El presidente de la hermana república, una hermana que históricamente nos ha mordido la geografía, se bañó de gloria el día que informó al planeta, entre luces y flashes, sobre los incontestables resultados de un rescate perfecto de toda perfección.
Precisamente, fue esa perfección lo que, desde un principio, hizo sospechosa la operación de marras. En sus emocionantes películas de infiltración y rescates, Hollywood suele introducir intentos errados y fallas en la ejecución que los protagonistas resuelven en el desarrollo de la trama. A Uribe le parecieron innecesarias las simulaciones de la meca del cine. Su puesta en escena sería impoluta y, sus protagonistas, infalibles.
Los narradores de aquella epopeya vallenata, un general y el ministro de la Defensa, echaron el cuento con el tono grave y las necesarias pausas del suspenso, como mandan los manuales de la literatura oral, la experiencia de los fabuladores de caminos y el arte de los cuentacuentos.
Cien años de soledad, la obra maestra del Gabo, se resentía ante aquella historia “arrancada de la vida misma”, como decía el lema de un culebrón radial que nos espetaba Radio Rumbos en los tiempos de Corín Tellado, Marcial Lafuente Estefanía y, más cerca de nosotros, Adolfo López Ruíz, aquel guionista presentado como “el escritor que llega al corazón de las mujeres”. ¿Cómo le haría?
La señora Ingrid Betancourt, obligada protagonista de la Uribeculebra, primero alabó la impecable gesta militar que la arrancó de la guerrilla y de la selva profunda. Luego, cuando se dio cuenta de que más tarde o más temprano se develaría que todo se trató de una traición y una compra venta de rehenes, sin dejar de agradecer, se distanció discretamente del montaje para asumirse al lado de la realidad y la verdad. Esto es, lejos del ridículo. Menos heroica, pero más auténtica.
Probablemente nunca se sepa por qué Álvaro Uribe convirtió un éxito político –poco importa si por traición o compra venta de rehenes- en un dudoso montaje hollywoodense. La última entrega del culebrón ha resultado un bochorno internacional. Al tratar de explicarlo, al inmutable Uribe se le trababa la lengua. En mala hora, en el guión de su telenovela, metió a la Cruz Roja Internacional.

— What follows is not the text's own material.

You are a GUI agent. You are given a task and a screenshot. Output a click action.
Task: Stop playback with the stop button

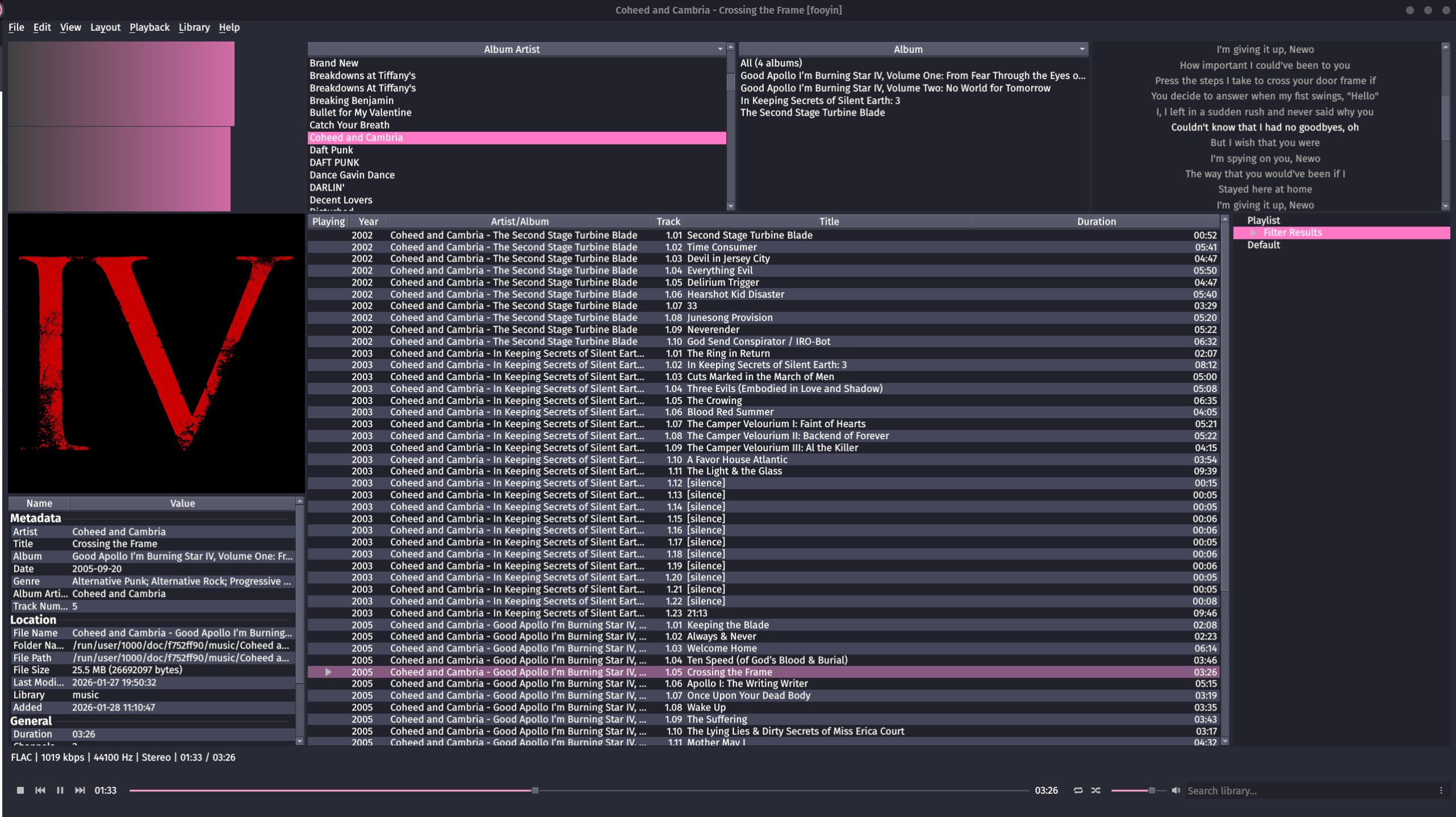tap(20, 790)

Esta puesta en escena, según la Convención de Ginebra, es tipificada como delito de perfidia y considerada un crimen de guerra. En nuestra opinión, no se trata de un error del guionista sino de algo “fríamente calculado”. El gobierno colombiano paga el precio político, pero saca del escenario al único actor que, defenestrados Hugo Chávez y Piedad Córdoba, podía seguir ofreciendo sus buenos oficios para una salida humanitaria a la guerra del vecino país.
Las FARC, obvio, no creerán en la inocencia de la Cruz Roja. Eso de que un oficial se puso nervioso y por ello se colocó las insignias de la organización humanitaria internacional, no se lo cree ni el mismo Uribe, echador del cuento. El presidente cachaco, así como violó la soberanía de Ecuador, ha puesto fuera del combate por la paz a la Cruz Roja.
¿Qué queda entonces?: pues, lo que Estados Unidos, la oligarquía colombiana y Uribe (en este orden) quieren que quede: la guerra, la muerte y toda esa violencia fratricida que estalló, hace más de medio siglo, con el asesinato de Jorge Eliécer Gaitán. ¡Ay Colombia!